Lawmakers in Washington has already moved to tighten restrictions through a series of bipartisan proposals aimed at prediction markets and stock trading. One recent Senate measure unanimously barred senators and staff from trading on prediction markets, while broader legislation would prohibit government employees and campaign staffers from using nonpublic information to place bets or make trades tied to political or market-moving events.
Senator Bernie Moreno, from Ohio, who sponsored the resolution said: “United States senators have no business engaging in speculative activities like prediction markets while collecting a taxpayer-funded paycheck, period.”
Sports bettors down big on Kalshi, data shows
Meanwhile, a Sportico analysis of sports trading on Kalshi shows a concerning trend, with more than $100 million lost in parlay bets placed on retail or app sites this year alone.
According to data stored for public access by the prediction market company’s partner Dune, approximately $117 million was lost by punters, with over a third of that figure going to the platform in fees.

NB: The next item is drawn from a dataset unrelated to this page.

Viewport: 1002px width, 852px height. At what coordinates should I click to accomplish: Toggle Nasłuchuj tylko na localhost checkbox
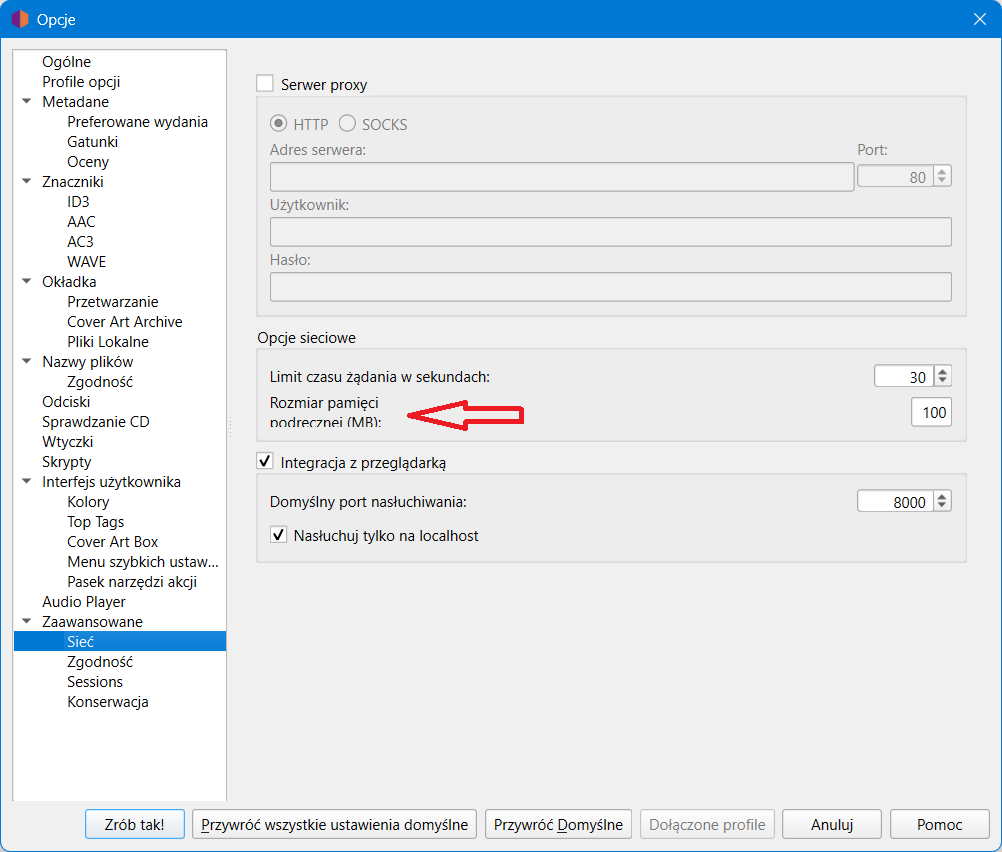point(279,536)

The proceeds were split between Kalshi and third-party oddsmakers, including some working on behalf of institutional firms such as Susquehanna International Group. Retail users, identified in the data as “takers,” can only accept pre-set parlay lines on Kalshi’s app.
Parlays, long a profit driver for sportsbooks, have grown rapidly on federally regulated prediction markets. Kalshi introduced parlays in September, when they made up less than 3% of exchange betting volume. By April, parlays accounted for about 22% of total volume. Traditional sportsbooks often post even higher parlay hold rates, regularly above 18% and sometimes topping 20%, according to betting analyst Alfonso Straffon.